PEG Again
Synopsis
- PEG is a game-changing technology
- parsing ≣ pattern-matching
- PEG creates parsers, YACC describes languages from first principles
- PEG paper by Bryan Ford
Discussion
- Game changing technology
- allows bowls of syntax approach1, instead of many-years-for-one-language approach
- PEG, esp. Ohm-JS, allows jail-break from some of the mid-1900s assumptions
- parsing is pattern-matching
- no magic, parsers are just big pattern-matching programs2
- PEG is a DSL for pattern-matching
- REGEX is a DSL for pattern-matching
- PEG is better than REGEX, because PEG allows subroutines
- parsing technology is geared towards parsing text, due to biases and limitations in mid-1900s machines, but, machines have changed
- Parsers vs. language first principles
- subtle difference
- PEG is a DSL for creating TDPL parsers
- Language theory ≣ principles of (restricted) language design, can be used to generate parsers, but languages that are parsed are restricted by the theoretical model
- model doesn’t always reflect reality, but, only what can be conveniently modeled3
- PEG allows matching balanced parens, YACC/language-theory/etc. cannot match balanced parens
- PEG paper by B. Ford
- shows that squishy concepts for top-down parsing4 can be theorized and used to build UXs for programmers
- paper basically shows how to build backtracking for text without using PROLOG
- uses memoization to avoid re-parsing already-parsed bits
Notes & Rambling
- Game changing technology
- allows bowls of syntax approach, instead of many-years-for-one-language approach
- PEG uses backtracking, which used to be verbotten in the mid-1900s
- PEG is like PROLOG aimed for backtracking over text characters
- Kleene
*
and Kleene+
were invented long ago, but not thought to be useful for parsing due to concerns for efficiency ; current computers are magnitudes better than in the mid-1900s -> time to reevaluate basic assumptions, esp. concerns for efficiency - PEG allows matching balanced parens, YACC/language-theory/etc. cannot match balanced parens
- PEG is akin to: automobile vs. walking - changes basic assumptions about what is possible
- a Parser is just a program, an app
- REGEX is a simplified form of pattern-matching
- PEG is a DSL meant specifically for pattern-matching sequences of characters
- PEG is better than REGEX because PEG allows subroutines
- PEG is worse than REGEX because PEG specs are usually larger than REGEX specs
- REGEX syntax is write-only, PEG syntax is more readable (IMO)

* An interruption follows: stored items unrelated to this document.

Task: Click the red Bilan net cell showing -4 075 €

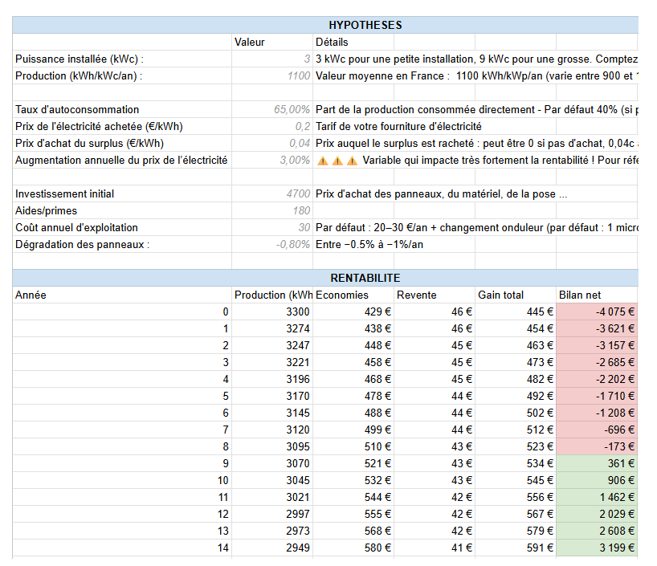Action: tap(596, 312)
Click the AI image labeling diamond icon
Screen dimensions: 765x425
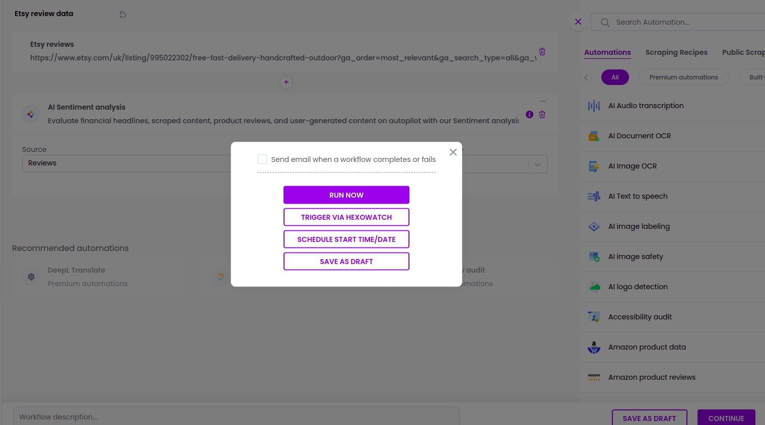click(x=594, y=226)
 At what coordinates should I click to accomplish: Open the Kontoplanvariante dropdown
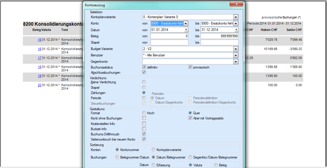tap(236, 17)
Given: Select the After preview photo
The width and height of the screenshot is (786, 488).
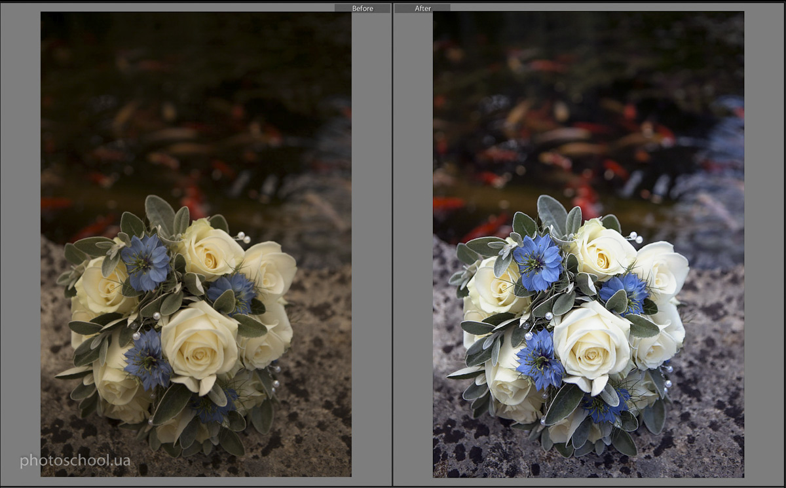Looking at the screenshot, I should pos(588,244).
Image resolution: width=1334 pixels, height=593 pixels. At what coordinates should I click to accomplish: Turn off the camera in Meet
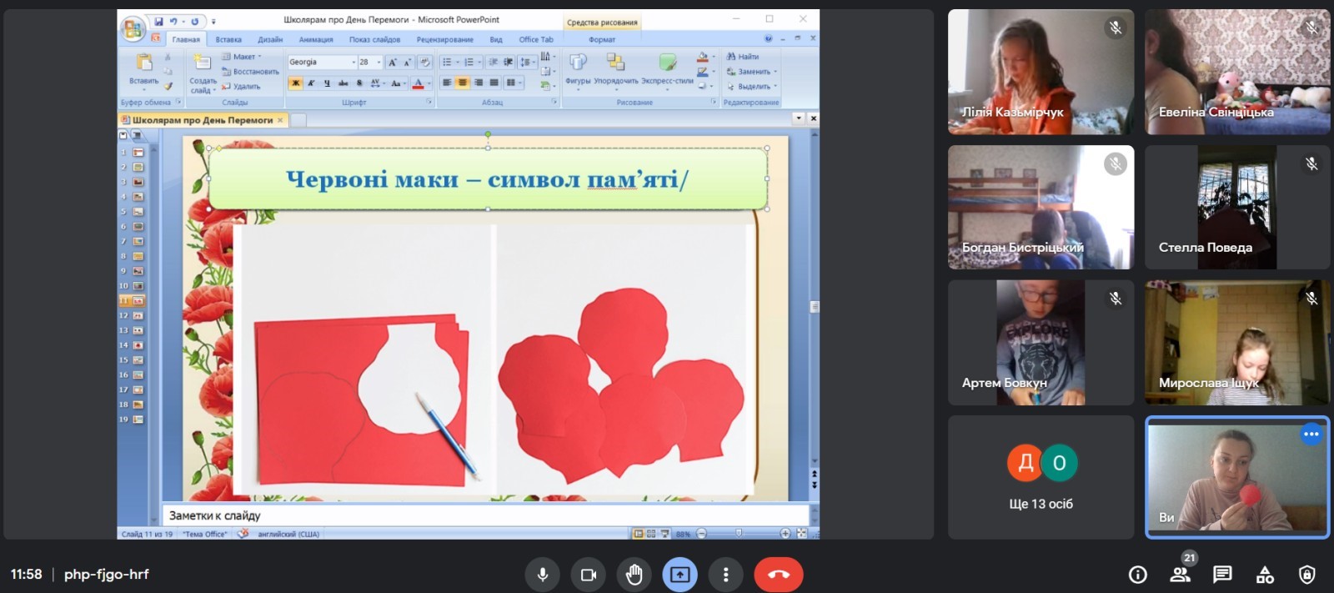589,575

- PEG is like modernized BNF
- Compiling
-
- pattern-match input file
-
- make a bunch of tables
-
- check input against tables
-
- emit code (assembler or other language)
- typical approach
- pattern-matcher creates a tree
- tree-walk the tree to fire “semantic” routines
- better approach
- taught at UofT, etc. (Queen’s?)
- syntax-directed compiling
- build “many” trees, as pipelined, serialized-streams of characters
- use many parsers to expand & unserialize intermediate trees
- helps stop tangling of issues and Accidental Complexity
- unwinds dependencies
- each step / phase is independent and can be programmed in situ
- without worrying about causing side-effects in other phases
- allows compiler-writer to concentrate on one thing at a time
- similar to pattern-matching in FP languages
- allow pattern-matching engine to fire functions based on history / sequencing
- eschew ad-hoc coding of sequence-tracking
- FP pattern-matching cases on type (and dynamic data?)

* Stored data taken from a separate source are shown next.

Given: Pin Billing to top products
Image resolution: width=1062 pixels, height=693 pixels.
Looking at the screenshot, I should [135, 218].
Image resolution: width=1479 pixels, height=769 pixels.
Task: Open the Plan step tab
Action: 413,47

- parsing cases on dynamic data (and dynamic type)
- OO cases on type
- PROLOG allows programmer to define “types” in layers (“rules”), then backtracks and performs exhaustive search
- PEG allows programmer to define layers (“rules”) then backtracks
- miniKanren performs exhaustive match, like PROLOG, without backtracking
- (backtracking is an attempt at memory optimization - reuse memory by GC’ing it, then trying again, miniKanren doesn’t care, it just keeps every possibility on deck as it works)
- PROLOG algorithm explained in Scheme by Nils Holm
- backtracking ≣ inferencing
- inferencing ≣ exhaustive search
- has anyone tried to re-cast PEG in miniKanren?
- allow pattern-matching engine to fire functions based on history / sequencing
-
- beauty of Lisp and Assembler
- prefix notation
- very regular -> automatable
- machines can do the work instead of humans
- frees up human thinking to consider higher level concepts
- leads to observation that operators are orthogonal to operands (Cordy’s Orthogonal Code Generator)
- GCC’s RTL is a special case of this observation (in RTL all operands are registers until the final step)
- in Lisp, everything is an expression, no special syntax for return -> regularity (normalization)
- Lambda Calculus is discovering normalization
- Sector Lisp (Tunney) is a fine example of the beauty of the FP paradigm
- my conclusion: bloatware comes from forcing a paradigm to be something it wasn’t designed for
- e.g. FP vs. mutability
- Tunney’s GC is 40 bytes[sic] becase it is pure FP
- no special cases
- very few (2) data types - Atoms and Lists
- Tunney’s GC is 40 bytes[sic] becase it is pure FP
- Lisp was schizophrenic
- Lisp tried to serve 2 masters at once
- Design
- Production Engineering
- Production Engineering “won out” and warped Lisp (-> Common Lisp, Scheme)
- REPL is a “natural” outcome of Design-oriented thinking (see Bret Victor, Live Programming - which are REPLs for non-text-based programming)
- dynamic languages are better for Design, static languages are better for Production Engineering
- using static languages for Design, inhibits Design
- Lispworks debugger is better (IMO) than VSCode
- Lispworks has more experience
- dynamic languages -> less trouble to build debuggers than with static languages
- Lisp tried to serve 2 masters at once
- IMO - data should be OO objects, and, orthogonally, control flow should be syntax
- flags, state, etc. are not inherently bad
- unrestricted use of flags is bad, just like unrestricted use of Global Variables is bad
- wrap syntax skins around hoary contructs and never allow users to access them directly
- Lambda Calculus wraps data items dynamically (on the stack), and, now syntax can wrap stuff that LC is not designed for (using PEG)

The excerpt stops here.